“I,  (the Senator Judges), do solemnly swear, that in all things appertaining to the trial of the impeachment of Supreme Court Chief Justice Renato C. Corona, now pending; I will do impartial justice in accordance to the Constitution and the laws of the Philippines, so help me God.”

Yet, how often do we hear the Senators debate over how they are to treat the proceedings and whether this is a constitutional or political undertaking and what exactly is the definition of “political.”  Senator Trillanes has stated in a speech he made at the University of the Philippines that he would decide on the case based on “public acceptability.” Where in the oath did it mention “public acceptability?” Senator Honassan said almost the same thing, “public pulse,” which is likewise not to be found in the oath.    We’re wondering whether any of the Senators actually took to heart the oath they had taken because if you had seen them (it can be viewed on You Tube) swear to it, you would think they would die first before breaking that solemn oath.
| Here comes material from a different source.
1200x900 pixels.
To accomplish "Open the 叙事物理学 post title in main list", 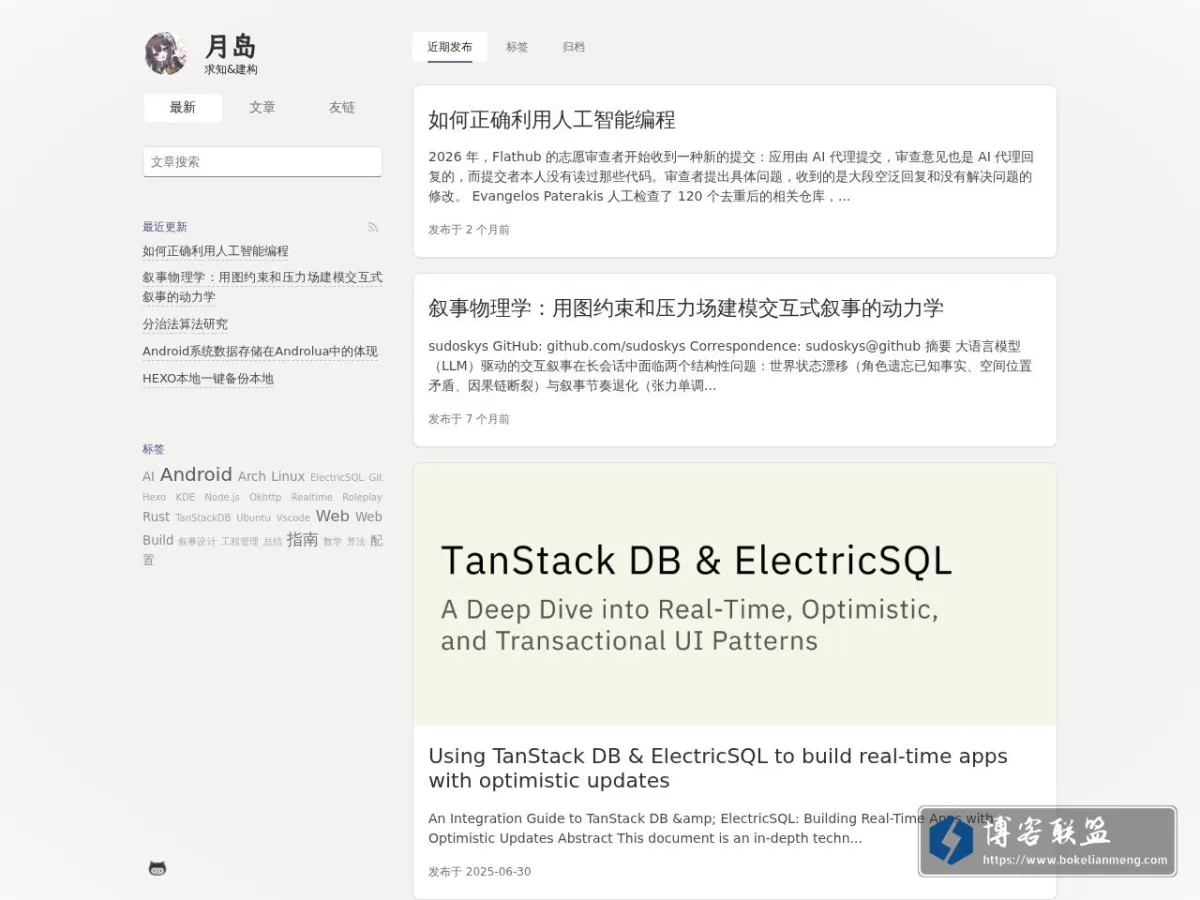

And when you hear them admonish a witness by reminding them in a threatening tone that they are under oath, you might tend to believe they breathe the oath they had taken. But then again, you could imagine many things, if you considered what politicians say with matching pious expressions, only to see them do the opposite at the drop of a hat, which makes you drop back to earth and reality instantaneously.  So much for oaths and oafs.


There are two realities competing in the impeachment trial: one is what is occurring in the impeachment court; and the other is what’s happening outside of it and that includes traditional as well as digital media. In the former, based on the reaction of the judges and presiding officer in particular, and our own appreciation of the proceedings, the prosecution panel seems way outclassed by the defense team. In the print and broadcast media, it’s clear that for the most part, it has submitted to, if not conspired with, the scheme of the Palace which is to demolish Corona and run him out of the Supreme Court. Some of the bigger media outfits do this unabashedly without caring to show even a semblance of fair reportage. In the internet where there is no monopoly of the news, the story is surprisingly different. If one were to make “the rounds” of various web sites and blog pages where there are a lot of “comments” from the readers or viewers (if there’s a video clip), the pro-conviction sentiment is about equal the pro-acquittal and at times you may even find more pro-acquittal. There’s also a lot more talk on the issue of the real reason behind PNoy’s obsession in removing Corona, and the most mentioned are the decisions made and to be made on the Hacienda Luisita (HL) case pending in the Supreme Court, and that’s only regarding the distribution of the land and not mentioning the “Hacienda Luisita Massacre” yet; whereas, in the newspapers and broadcast channels, mention of HL seems to be treated as taboo.


There is plenty of chatter, and not a few coming from insiders of the “yellow brigade,” that the goal of forcing the resignation of the Chief Justice remains the same if not more urgent. This could also be seen in the way the prosecutors have shown no let-up in their continued appearances on TV showing “proof of guilt” that the court has already ruled as inadmissible. It is debatable whether the prosecution panel is more focused on winning a conviction inside the courtroom or in the public’s mind with the hope that mob rule will ultimately decide the outcome of where Corona is to be found at the end of it all.


There’s a third reality, however, that the majority of Filipinos are sure of, and that is: their lives have seen no improvement in the last year and a half and they don’t see it happening because of what would result in this trial that they feel should not be government priority. What was expected to be daily entertainment to many is now turning out to be a source of irritation turning to anger seeing how far divorced the focus of our leaders are to the real problems they face daily, beginning with difficulties of  putting enough food on their tables.  That reality goes deeper than mere curiosity about the truth regarding the impeachment trial, or even the passion associated with blind partisanship. Hunger and the absence of basic services is visceral and sometimes a matter of life or death as in the case of the 11 deaths daily caused by the lack of health services for pregnant women as the RH Bill points out. It is obvious that the Palace and Congress have placed more time and energy in the impeachment of one man over what are supposed to be “priority bills.”  The “mob rule” is a double-edged knife that does not have the neutrality and coldness of laws and the Constitution and can change direction overnight and boomerang to those that incite it.  Beware.